Multiplex analysis of U.S. water footprints

2019 Winter Cyberseminar Series

Presenter(s):
Alfonso Mejia / Pennsylvania State University
Susana Garcia / Pennsylvania State University

Talk Description

Water is required to produce nearly every product we use or consume. The concept of virtual water content of a commodity represents the water embedded or virtually present throughout any production process. It provides a way of quantifying indirect water uses, creating awareness of the impacts of our patterns of production and consumption of goods, and our dependence on spatially distributed resources. Here we demonstrate how network theory and econometric modeling can be used to analyze the complex connectivity of virtual water flows associated with the production and consumption of agricultural and industrial commodities in the U.S. at the subnational level. In addition, we show a multilayer network approach to analyze the virtual water trade network for every sector of the economy. This approach, coupled with economic input-output theory, provides the opportunity to connect regions across space and across economic sectors.

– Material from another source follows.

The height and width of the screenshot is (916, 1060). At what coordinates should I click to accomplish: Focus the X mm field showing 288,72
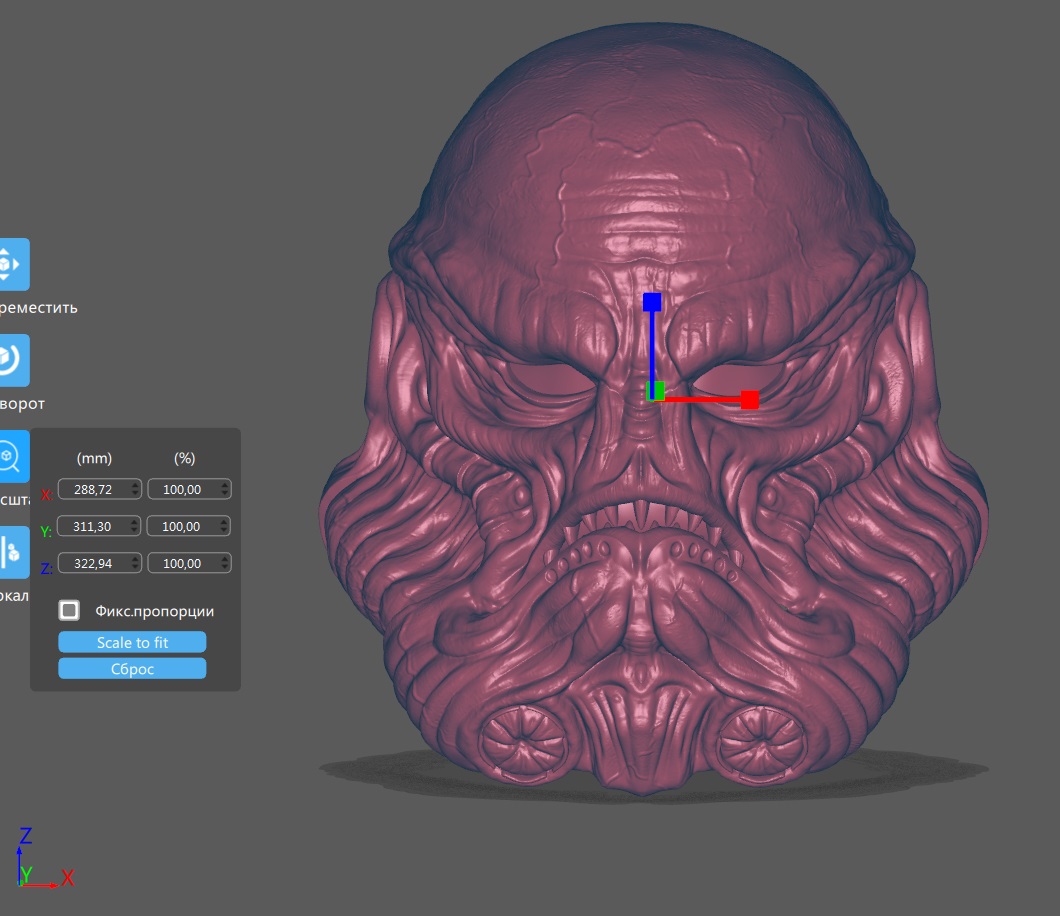coord(99,489)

With this integrated view of the network, we demonstrate the quantification of water footprint accumulated throughout the full supply chain of commodities, and how this methodology can be used to analyze network dynamics and shocks.

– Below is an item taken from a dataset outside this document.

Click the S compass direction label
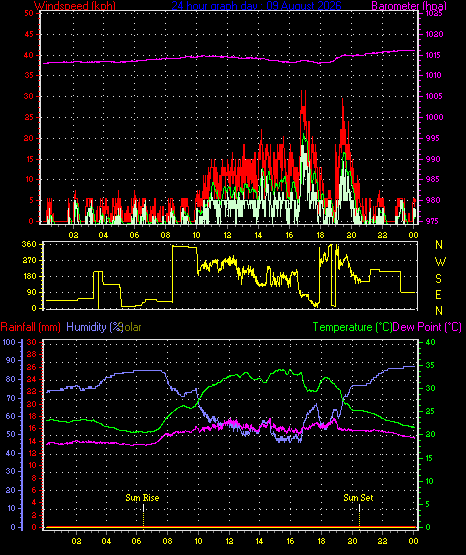466x555 pixels. point(438,279)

Note: The recording will be published at a later date due to unpublished work.

CUAHSI's 2019 Winter Cyberseminar Series: The U.S. Food Energy and Water System at the Mesoscale

Hosted by Benjamin Ruddell, Northern Arizona University

The Food, Energy, and Water (FEW) system in the United States is characterized by connections at all scales, but especially by connections at the mesoscale defined by watersheds, cities, irrigation districts, and counties. At these scales transfers of water, flows of goods and services, and socio-economic gradients form the patterns that capture most of the structure in the complete FEW system. This cyberseminar series presents the current work on the mesoscale FEW system in the U.S., including studies of its network structure, its embedded resources and footprints, its boundaries, its stakeholders, its vulnerability and resilience dynamics, and emerging data products and best practices.